(Dataset items)
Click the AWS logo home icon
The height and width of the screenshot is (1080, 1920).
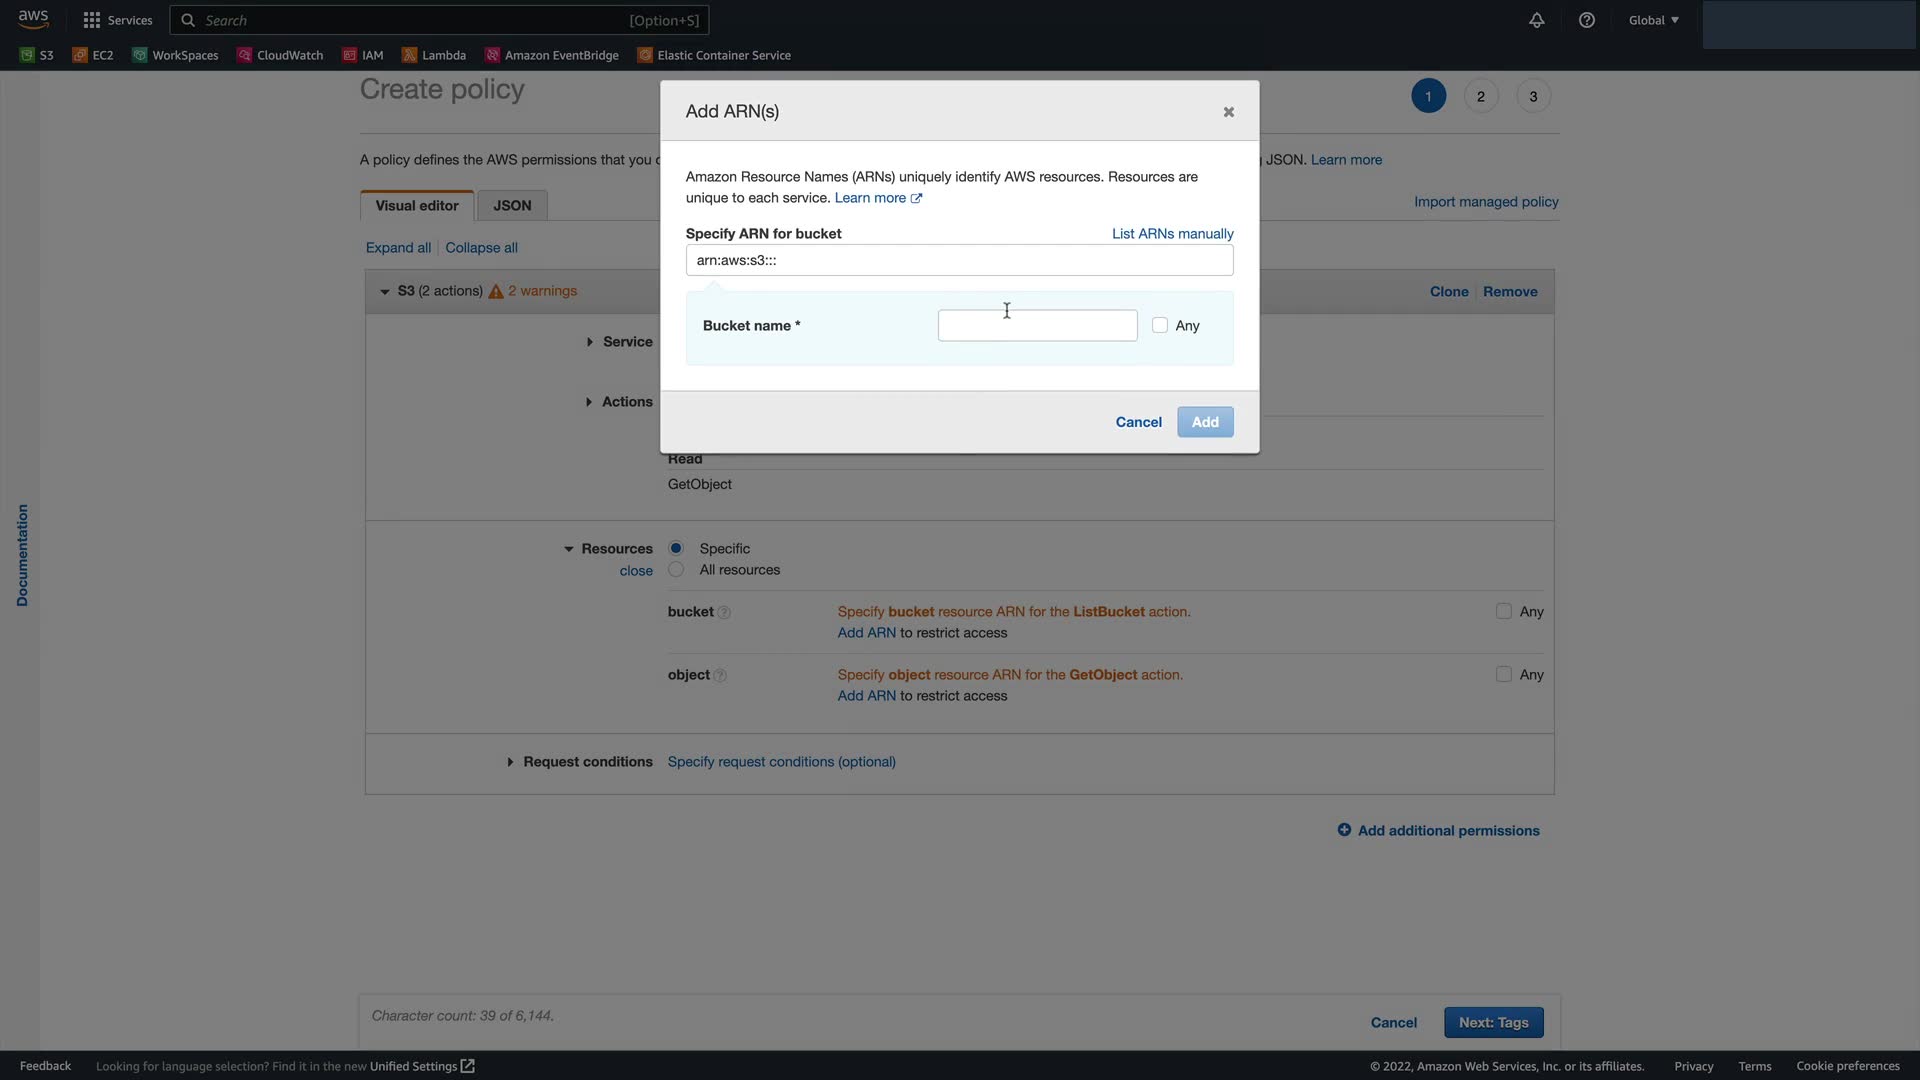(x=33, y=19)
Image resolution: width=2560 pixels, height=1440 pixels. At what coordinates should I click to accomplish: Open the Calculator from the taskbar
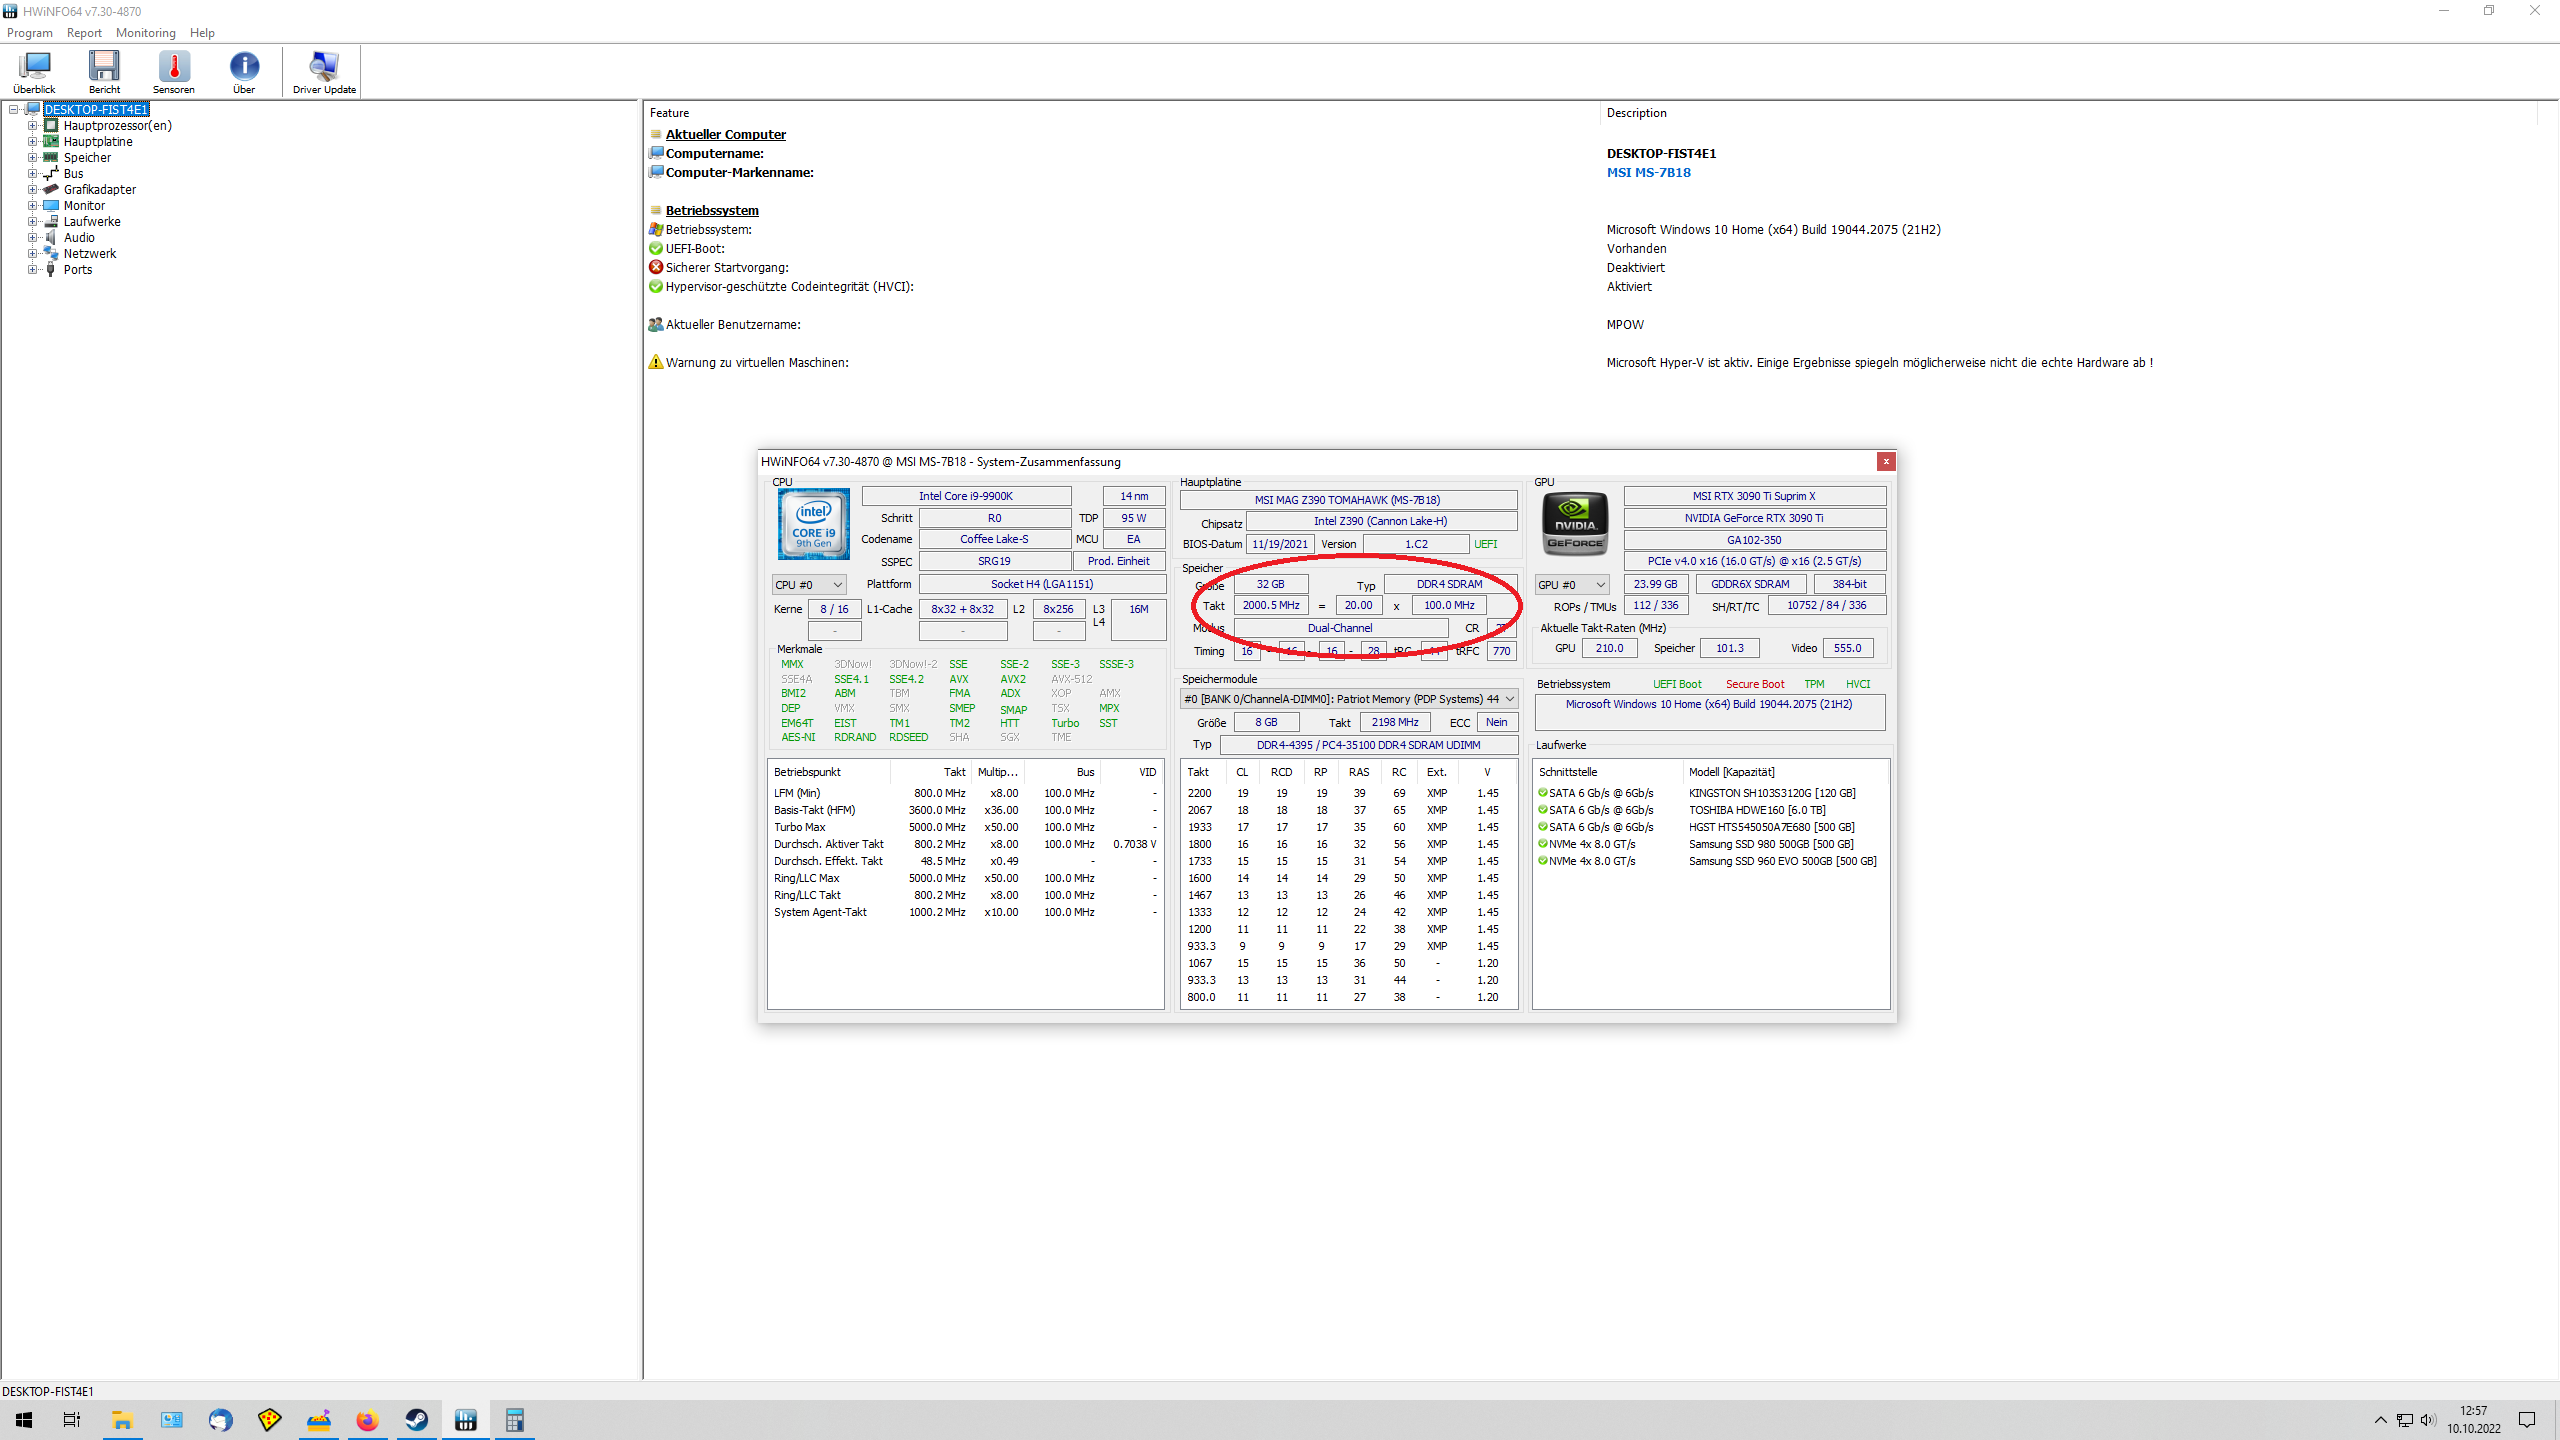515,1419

--- How to complete this task ---
Your job is to repeat every entry exactly, keeping all pictures out of the copy.

--- Solution for this problem ---
Click the AWS logo home icon
The height and width of the screenshot is (1080, 1920).
(x=33, y=19)
Image resolution: width=2560 pixels, height=1440 pixels. At what coordinates should I click to accomplish: Open the Calculator from the taskbar
515,1419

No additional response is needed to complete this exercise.